WHAT YOU SHOULD DO ::
In the forum thread on storage density below, what is the passage that starts at "Out of curiosity: Any" and ends after "filesystem on it."? Retype it word for word.
:: TEXT FOR ANALYSIS
We've been optimising for low-memory and compact / succinct data-structures have been super impactful (especially, static succinct Radix Tree and Data Sketches like CountMinSketch). Apart from the excellent sdsl-lite [0], roaring-bitmaps [1], apache data-sketches [2], and pizza-chilli [3], what are other resources that you recommend we take a look?

> ...storage ratio was 1:1000, an order of magnitude

This is insane: Is it due to compression techniques or... Could you please point a few reasons why the gap is this high?

> The other major contributor to performance is scheduler design...

Out of curiosity: Any pointers to papers that we can take a look at?


[0] https://github.com/simongog/sdsl-lite

[1] https://roaringbitmap.org/

[2] https://datasketches.apache.org/

[3] http://pizzachili.dcc.uchile.cl/

Physical storage density per server is driving this. You can fit upward of a petabyte of physical storage in a server and there are many applications where this makes sense. RAM is still on the order of a terabyte, and expensive. Everything else follows from trying to use all of this physical storage effectively. Needless to say, when working with this much storage you aren't installing a filesystem on it.

When working with storage this dense, write performance matters immensely if you can't wait (literally) a year to index your data model. Scaling write throughput on indexing structures has a problem of write sparsity: given a fixed amount of cache, there is a scaling point where virtually every single insert requires at least one page fault. Indexing structures like B+Trees that consume large amounts of space will not only push the data pages out of cache, the index itself may no longer fit into cache at high densities. Every database exhibits this characteristic write cliff with indexing structures but the cache:data ratio where this occurs varies with indexing algorithm design. (This also impacts query performance but we'll ignore that for now.)

Succinct indexing structures can eliminate the competition with data pages for cache space. Write sparsity is intrinsic though, so this only lets you maintain write performance for maybe another 1-2 orders of magnitude. Eventually the set of actively written data pages will exceed the size of the cache and write throughput will drop precipitously before leveling off.

Being able to index tens of terabytes of data at wire speed is much better than typical but at least an order of magnitude short of what is desirable for a petabyte of storage in a single server. Ideally, you'd want the flat write throughput to extend out to the end of your storage, which means extending the write cliff at least another order of magnitude. There is not an obvious way of doing this without adversely impacting performance in other unacceptable ways.

I started researching this problem a few years ago from a very different direction that does not require directly improving cache efficiency per se, since that is essentially tapped out as a strategy. Most software engineers don't understand the nature of caches as abstract mathematical objects but there are some interesting NP-Hard problems surrounding the behavior of caches that we essentially ignore for database architecture purposes because (1) NP-Hard and (2) exploitable efficient approximations are incompatible with many common database architectures in any case. I've worked through a couple new algorithm prototypes that attack these properties to significantly extend the performance party for even higher storage densities. I'm just starting to design kernels that are purpose-built to take advantage of this research but the heavy lifting is done in the schedulers.

Yes, I do this kind of thing for fun.

Could you provide some references for this work on caching and schedulers?

I’m also curious what application domains are storing close to petabytes on a single machine with only a few terabytes of dram.

Ultra-dense database engines are typically used for data models created from measuring entities or places in the physical world, sometimes in real-time. This includes telemetry and sensors from mobile phones, automobiles, satellites, features extracted from video, network packets, the web, etc and sometimes all of the above. These are the largest data models that I know of; most medium-sized non-tech companies I work with have 10-100 PB data models now. The size doubles quickly even if you regularly truncate old data. The extremely high storage density saves both hardware and software engineering costs by massively reducing the required cluster size.
::::
:: EXERCISE DATA
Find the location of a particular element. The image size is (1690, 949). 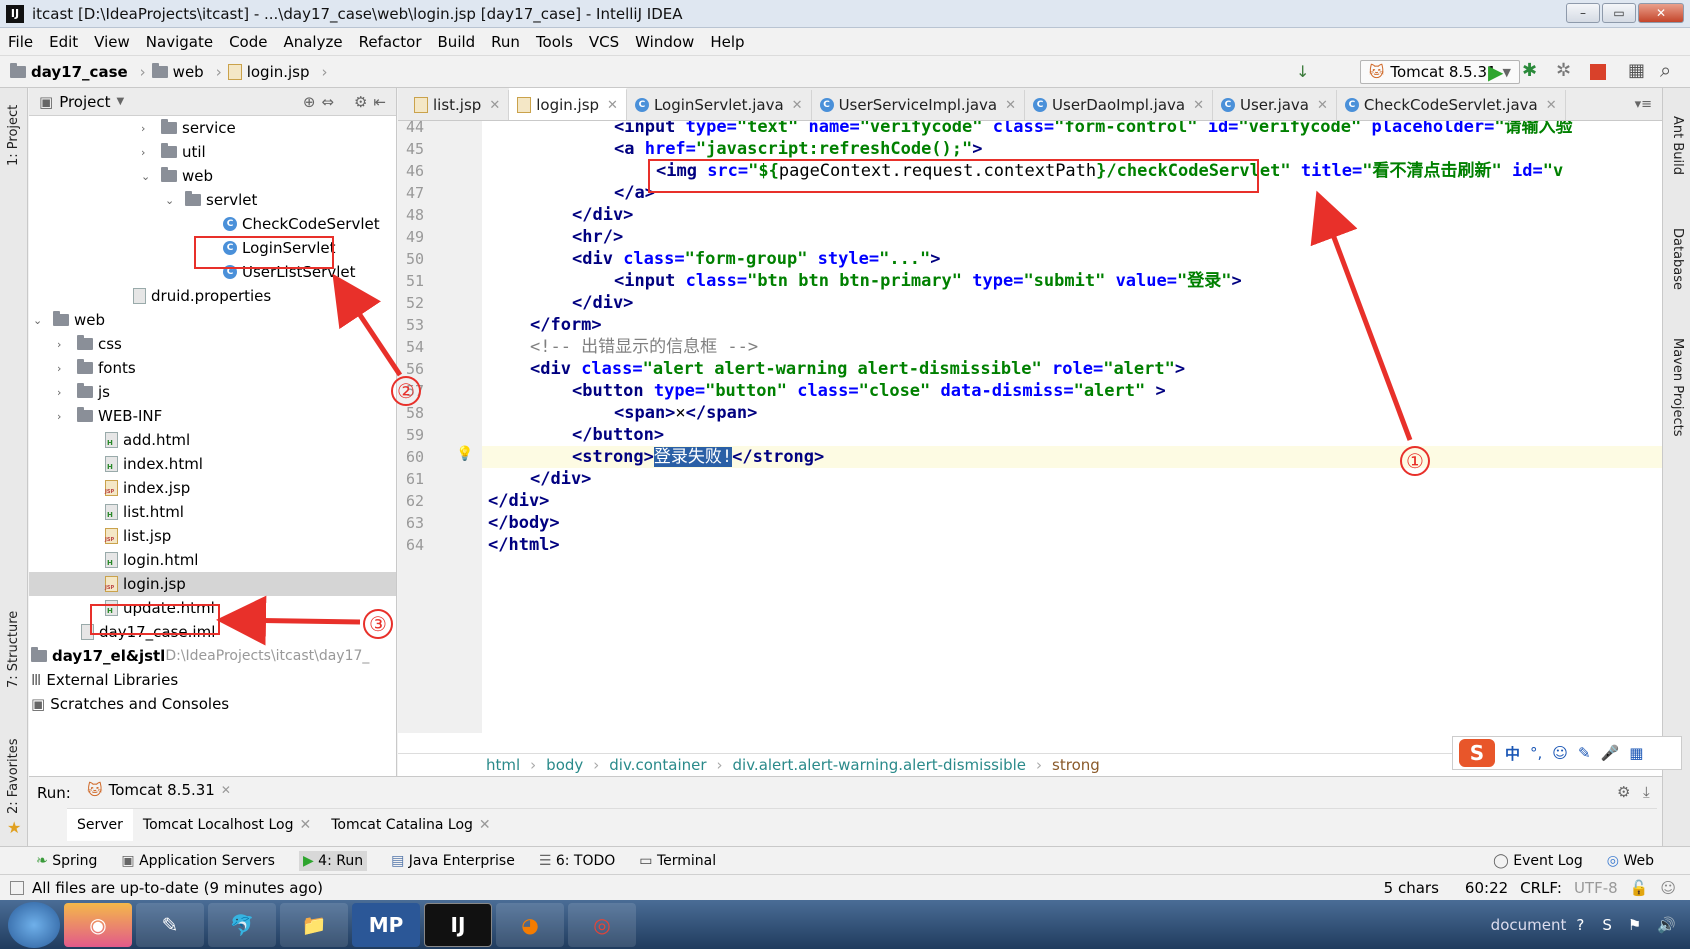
::::
RESPONSE TO THIS EXERCISE ::
Out of curiosity: Any pointers to papers that we can take a look at?


[0] https://github.com/simongog/sdsl-lite

[1] https://roaringbitmap.org/

[2] https://datasketches.apache.org/

[3] http://pizzachili.dcc.uchile.cl/

Physical storage density per server is driving this. You can fit upward of a petabyte of physical storage in a server and there are many applications where this makes sense. RAM is still on the order of a terabyte, and expensive. Everything else follows from trying to use all of this physical storage effectively. Needless to say, when working with this much storage you aren't installing a filesystem on it.